* Dataset records *
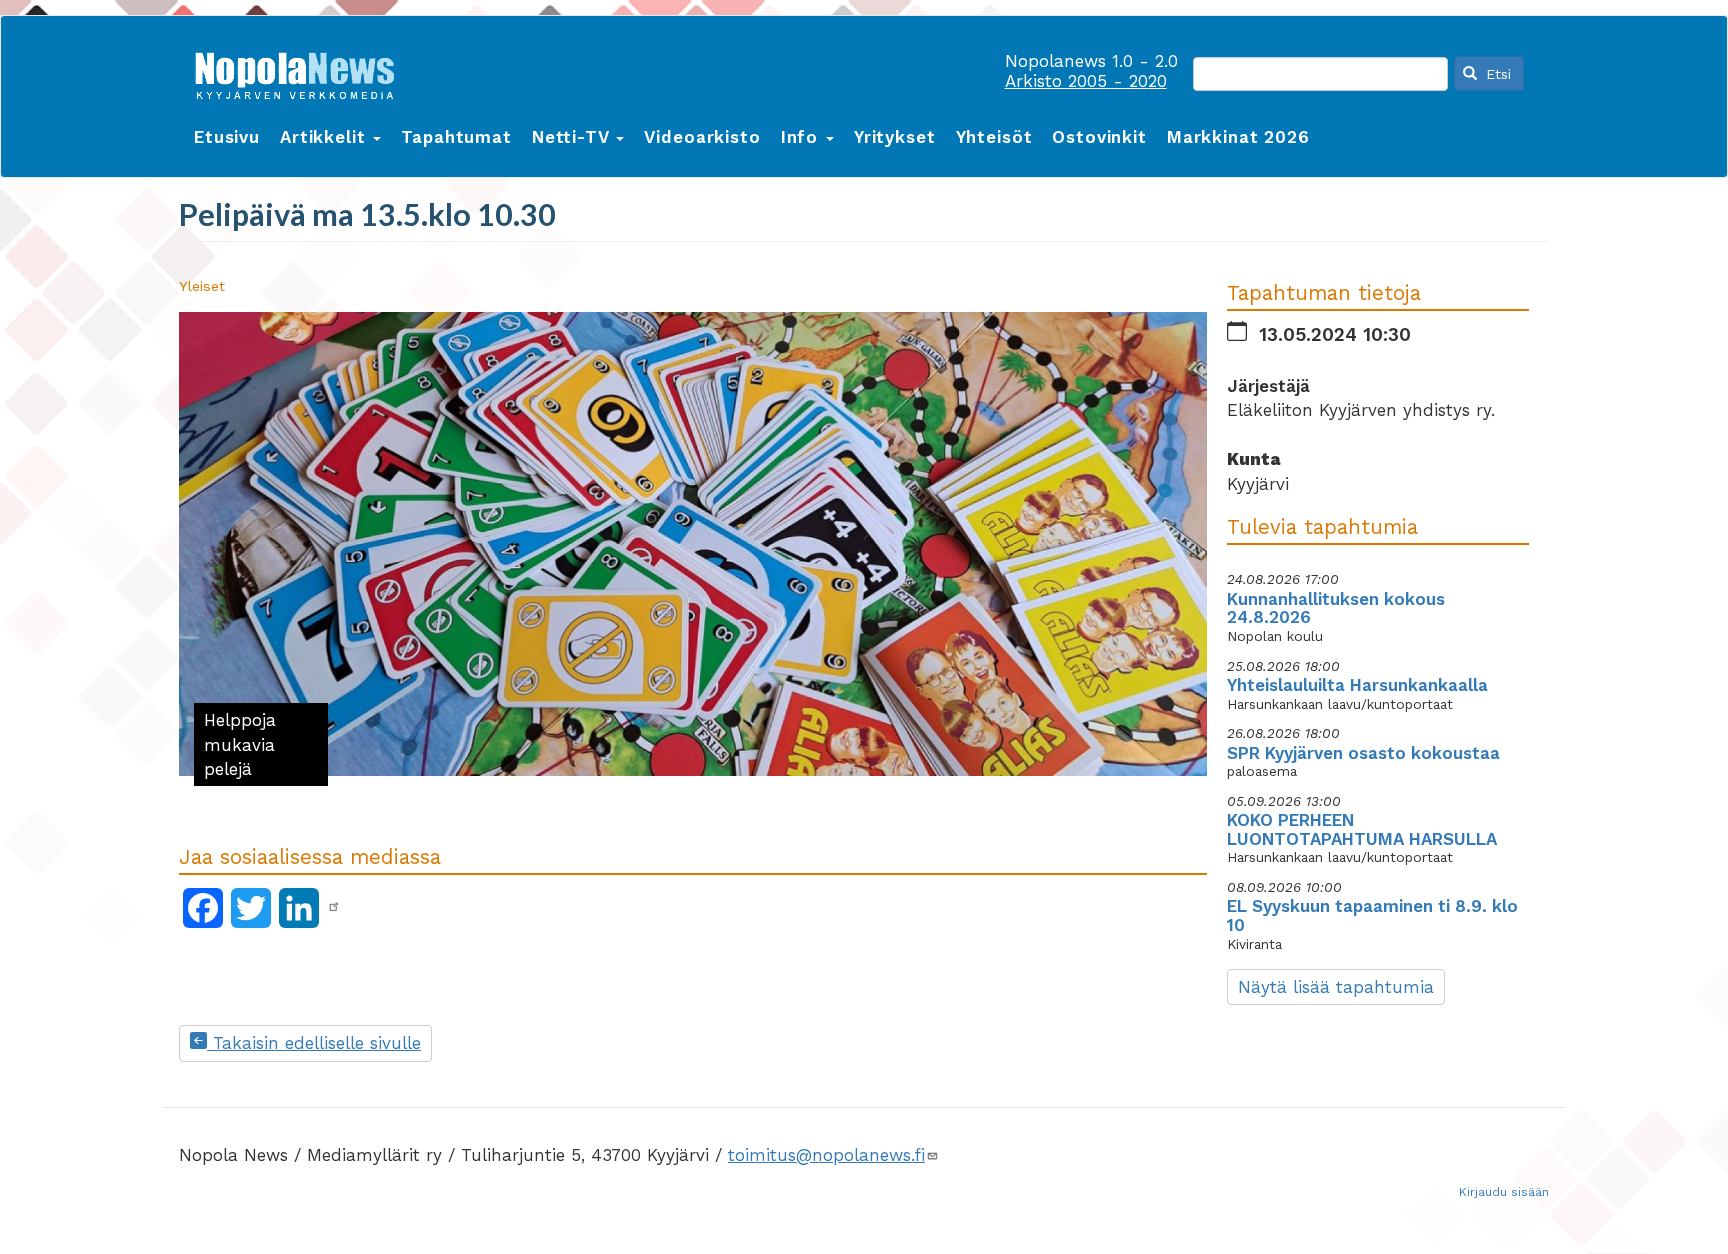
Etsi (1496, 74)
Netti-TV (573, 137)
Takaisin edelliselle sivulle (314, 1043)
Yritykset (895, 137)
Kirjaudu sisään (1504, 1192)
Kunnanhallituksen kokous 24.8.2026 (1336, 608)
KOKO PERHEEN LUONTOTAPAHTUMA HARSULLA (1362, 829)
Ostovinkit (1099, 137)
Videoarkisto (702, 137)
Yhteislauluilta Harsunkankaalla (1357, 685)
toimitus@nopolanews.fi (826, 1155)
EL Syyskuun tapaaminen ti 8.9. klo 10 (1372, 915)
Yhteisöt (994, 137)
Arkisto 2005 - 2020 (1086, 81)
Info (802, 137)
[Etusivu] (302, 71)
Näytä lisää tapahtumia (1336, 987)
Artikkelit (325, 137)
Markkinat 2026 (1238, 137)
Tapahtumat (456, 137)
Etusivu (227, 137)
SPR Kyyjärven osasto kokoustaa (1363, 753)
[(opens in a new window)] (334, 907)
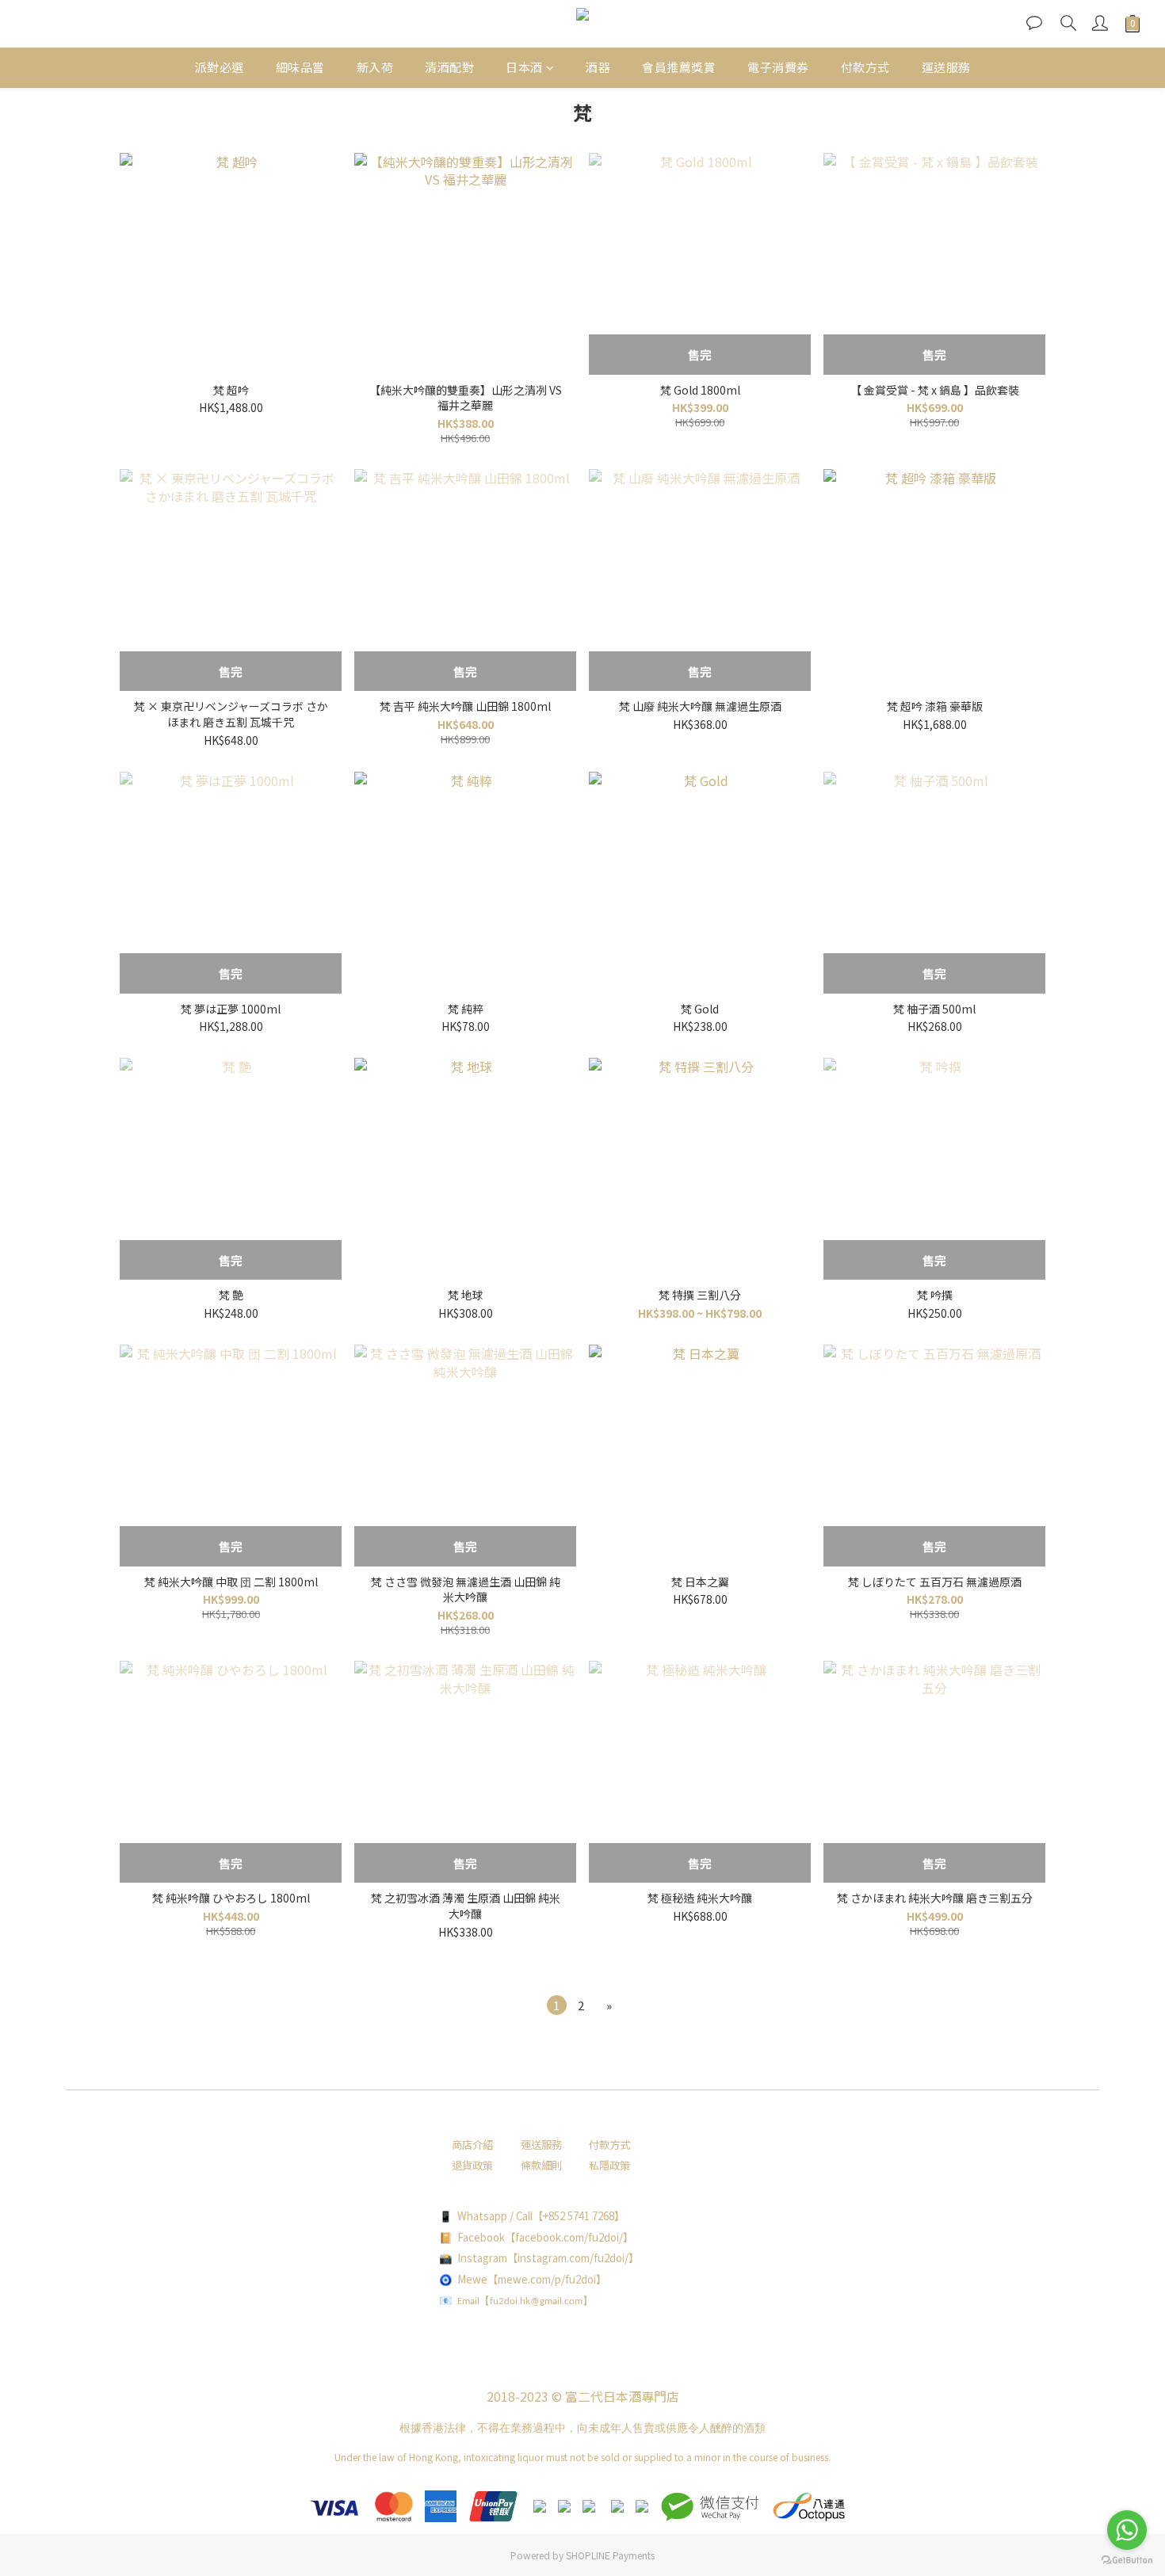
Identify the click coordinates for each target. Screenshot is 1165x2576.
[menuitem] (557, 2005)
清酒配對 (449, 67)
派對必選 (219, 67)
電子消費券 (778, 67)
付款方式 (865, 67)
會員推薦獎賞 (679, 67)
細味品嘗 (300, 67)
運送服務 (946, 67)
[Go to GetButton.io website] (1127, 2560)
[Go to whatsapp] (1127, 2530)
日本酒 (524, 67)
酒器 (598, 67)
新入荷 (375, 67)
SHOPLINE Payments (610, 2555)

* Work to complete *
The pictures in the listing above are to be dropped, and everything else reproduced exactly.

* Exercise result *
Etsi (1496, 74)
Netti-TV (573, 137)
Takaisin edelliselle sivulle (314, 1043)
Yritykset (895, 137)
Kirjaudu sisään (1504, 1192)
Kunnanhallituksen kokous 24.8.2026 (1336, 608)
KOKO PERHEEN LUONTOTAPAHTUMA HARSULLA (1362, 829)
Ostovinkit (1099, 137)
Videoarkisto (702, 137)
Yhteislauluilta Harsunkankaalla (1357, 685)
toimitus@nopolanews.fi (826, 1155)
EL Syyskuun tapaaminen ti 8.9. klo 10 (1372, 915)
Yhteisöt (994, 137)
Arkisto 2005 - 2020 (1086, 81)
Info (802, 137)
[Etusivu] (302, 71)
Näytä lisää tapahtumia (1336, 987)
Artikkelit (325, 137)
Markkinat 2026 (1238, 137)
Tapahtumat (456, 137)
Etusivu (227, 137)
SPR Kyyjärven osasto kokoustaa (1363, 753)
[(opens in a new window)] (334, 907)
Identify the click coordinates for each target. Screenshot is 1165x2576.
[menuitem] (557, 2005)
清酒配對 (449, 67)
派對必選 (219, 67)
電子消費券 (778, 67)
付款方式 (865, 67)
會員推薦獎賞 (679, 67)
細味品嘗 (300, 67)
運送服務 (946, 67)
[Go to GetButton.io website] (1127, 2560)
[Go to whatsapp] (1127, 2530)
日本酒 (524, 67)
酒器 (598, 67)
新入荷 (375, 67)
SHOPLINE Payments (610, 2555)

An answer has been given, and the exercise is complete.